▶ _WRITTEN EXERCISE_
Can you rewrite the records, starting at the line that contains "Task: Select Futures in the sidebar" and ending at the last of them, with "icon" swapped for "button" and nothing else changed? Leave the pictures out of your answer.

───── RAW RECORDS ─────

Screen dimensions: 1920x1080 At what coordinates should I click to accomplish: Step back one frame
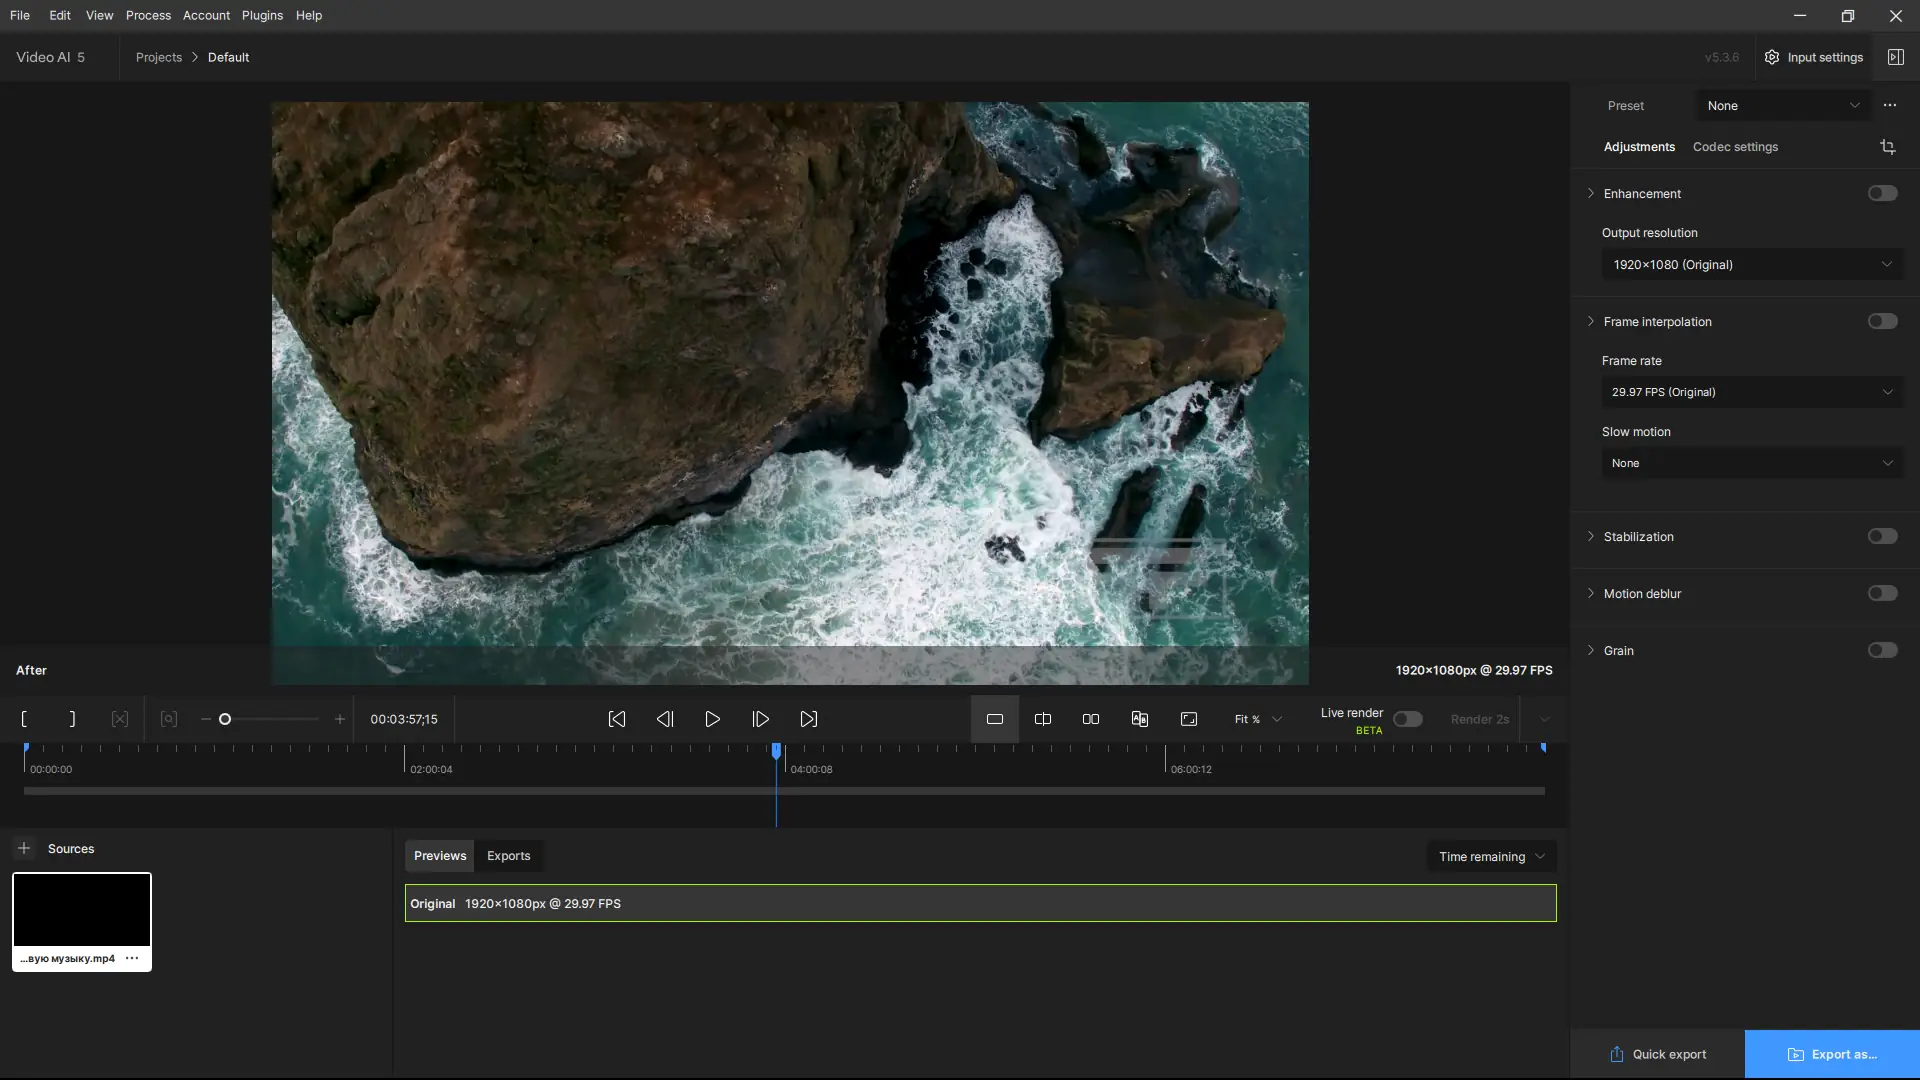tap(665, 719)
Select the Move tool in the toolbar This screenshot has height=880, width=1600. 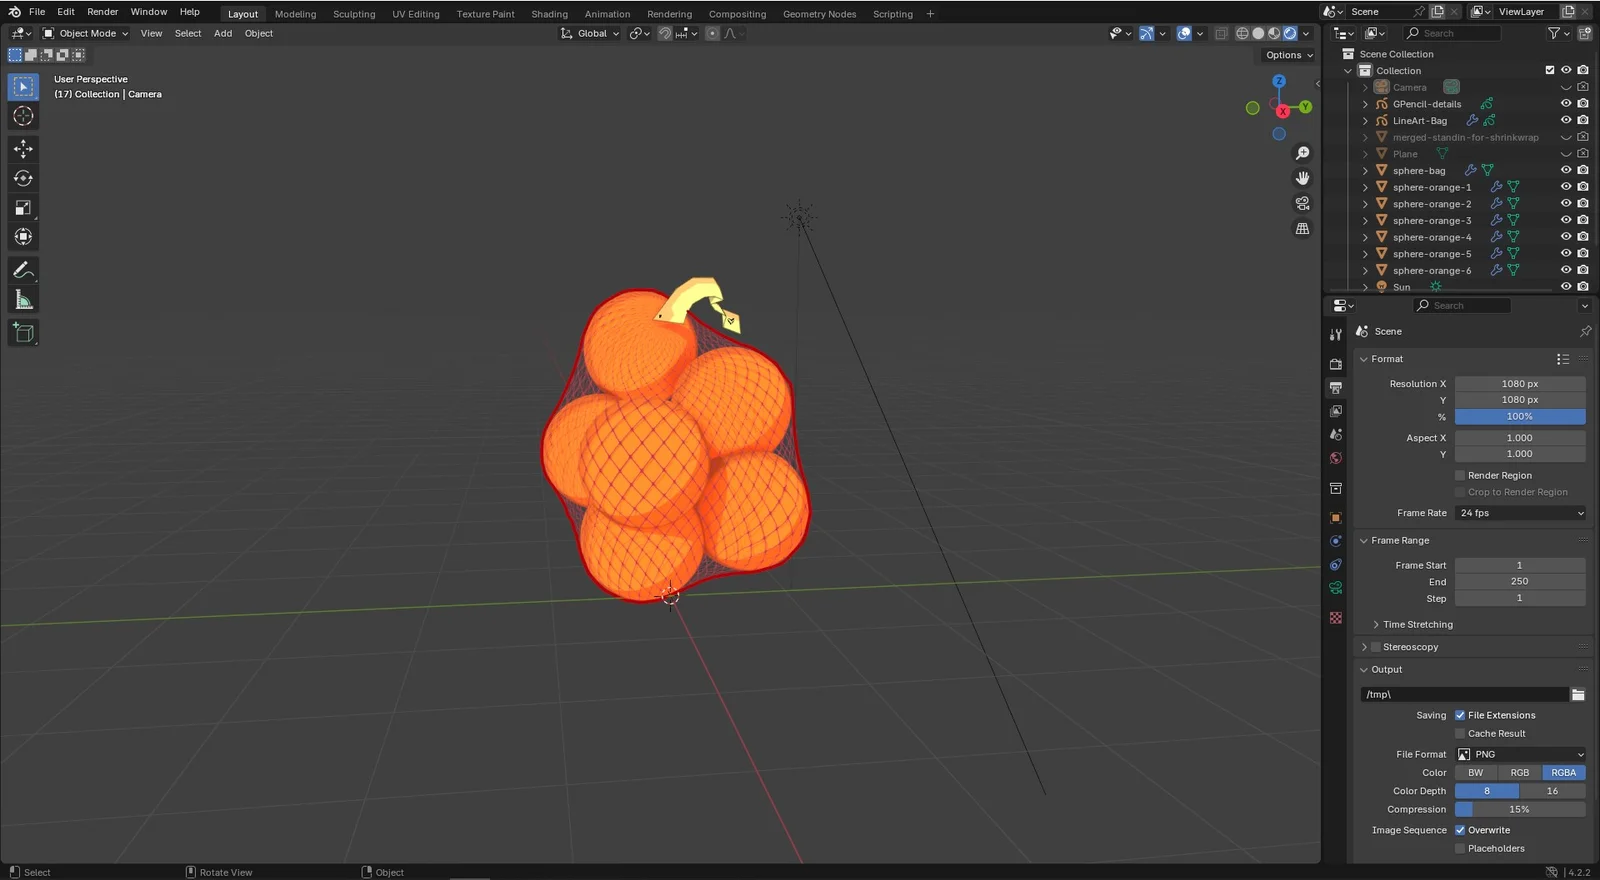click(x=23, y=149)
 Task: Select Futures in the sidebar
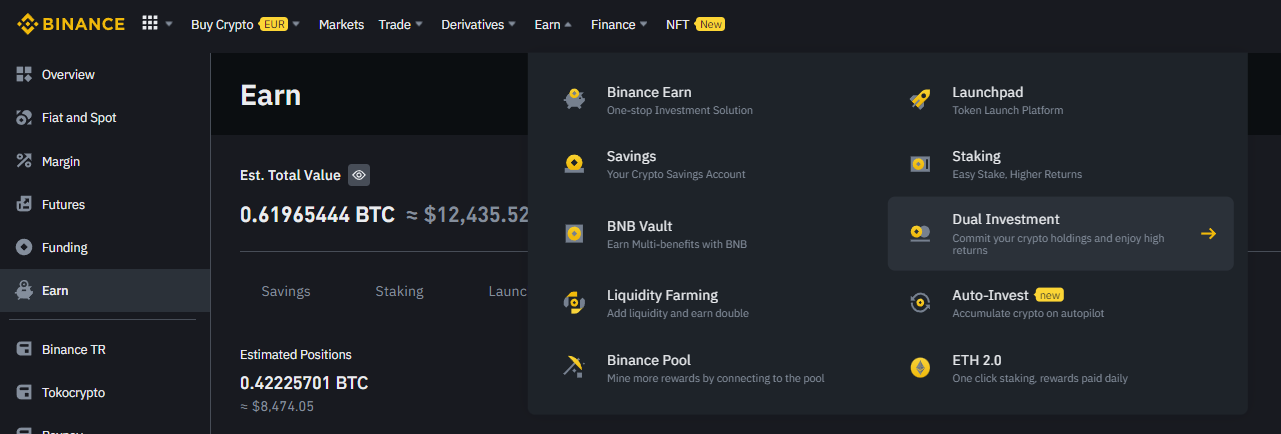point(63,204)
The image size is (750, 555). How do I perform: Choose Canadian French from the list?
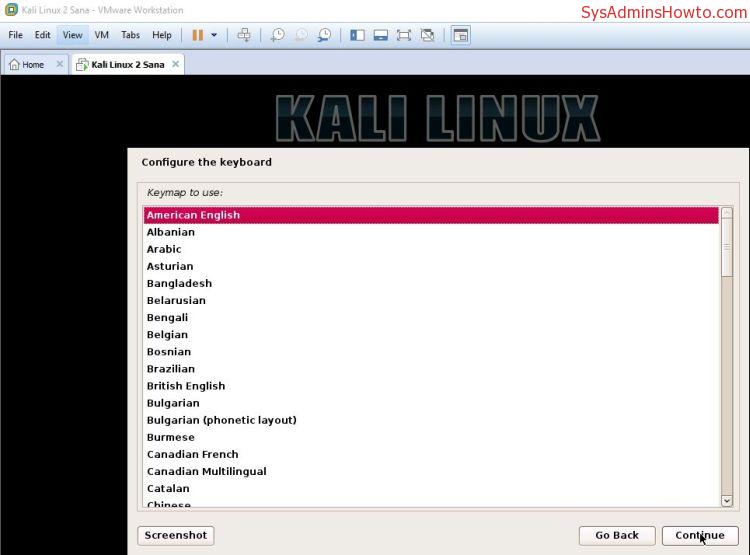point(192,454)
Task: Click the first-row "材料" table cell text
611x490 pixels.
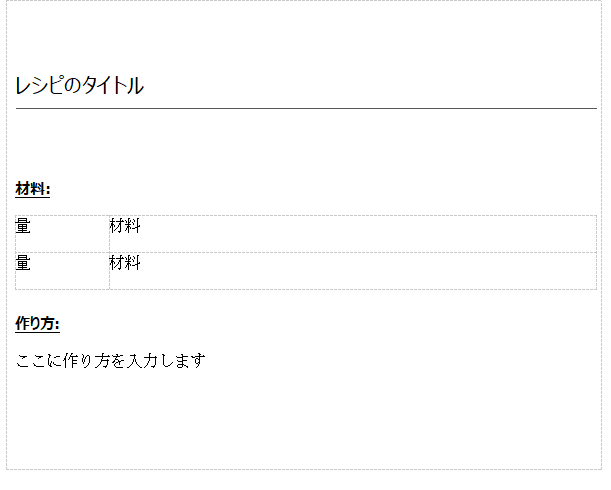Action: [x=125, y=227]
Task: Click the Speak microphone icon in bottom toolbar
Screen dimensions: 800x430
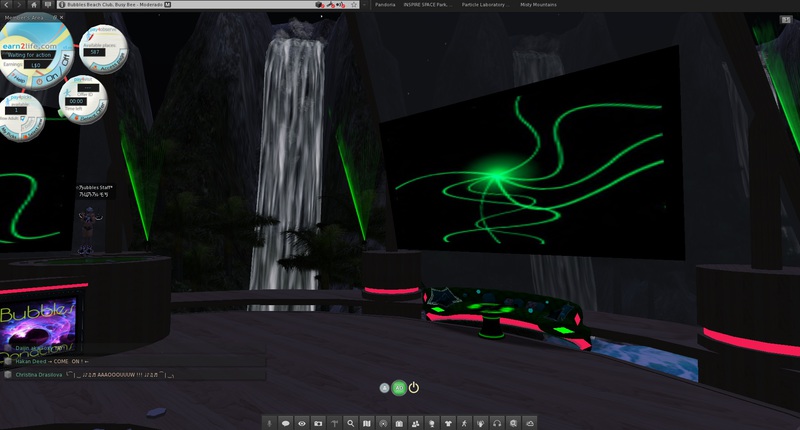Action: (271, 423)
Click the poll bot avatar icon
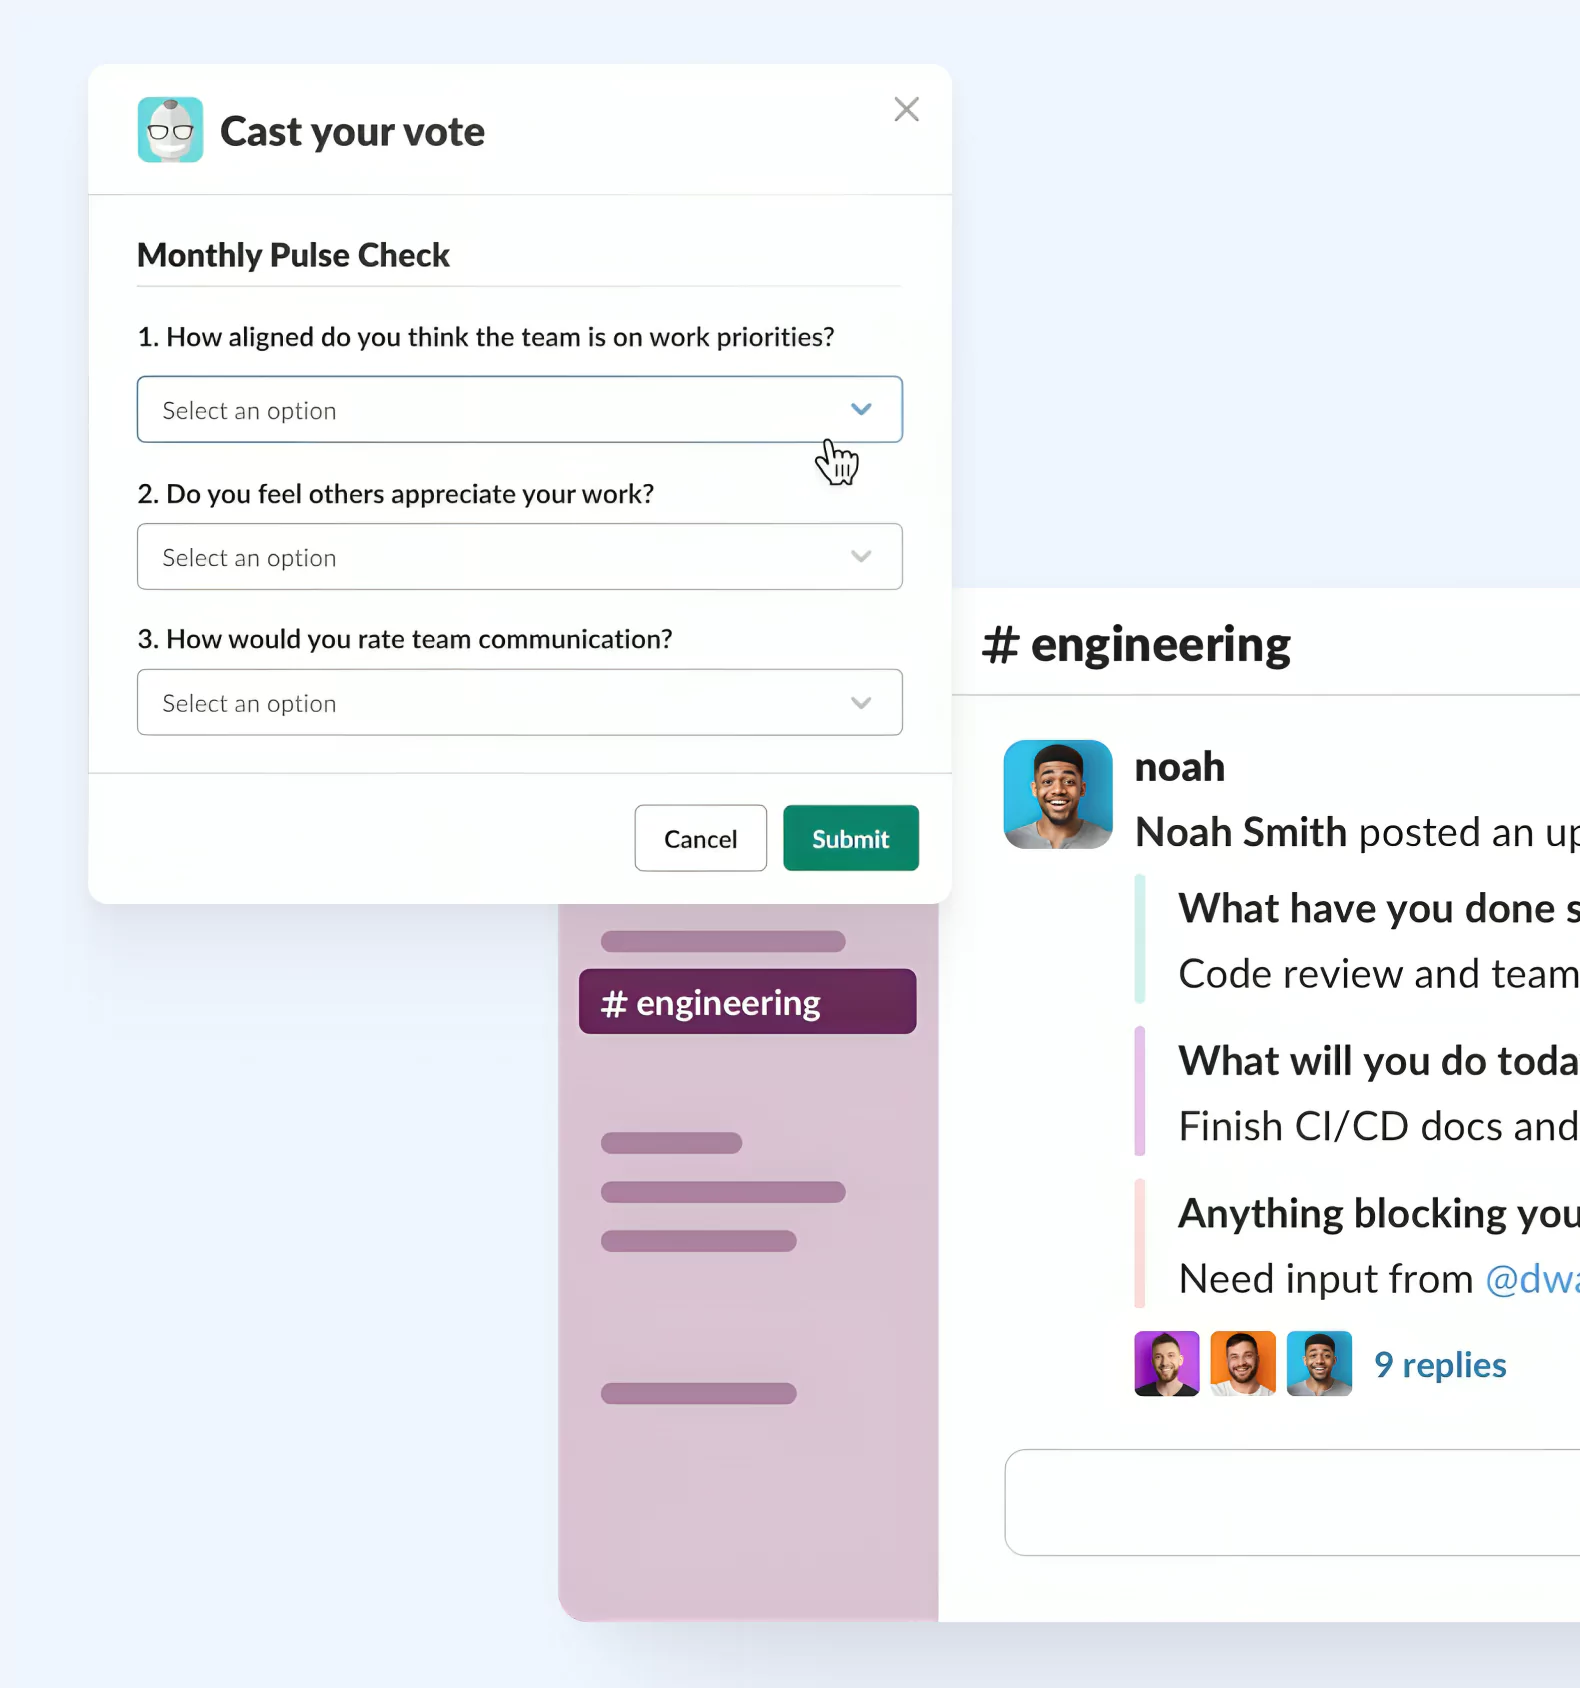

─────

▶ _ANSWER TO THIS EXERCISE_
 Task: Select Futures in the sidebar
point(63,204)
The image size is (750, 555). How do I perform: Choose Canadian French from the list?
point(192,454)
Task: Click the first-row "材料" table cell text
611x490 pixels.
Action: [x=125, y=227]
Task: Click the Speak microphone button in bottom toolbar
Screen dimensions: 800x430
Action: (271, 423)
Click the poll bot avatar button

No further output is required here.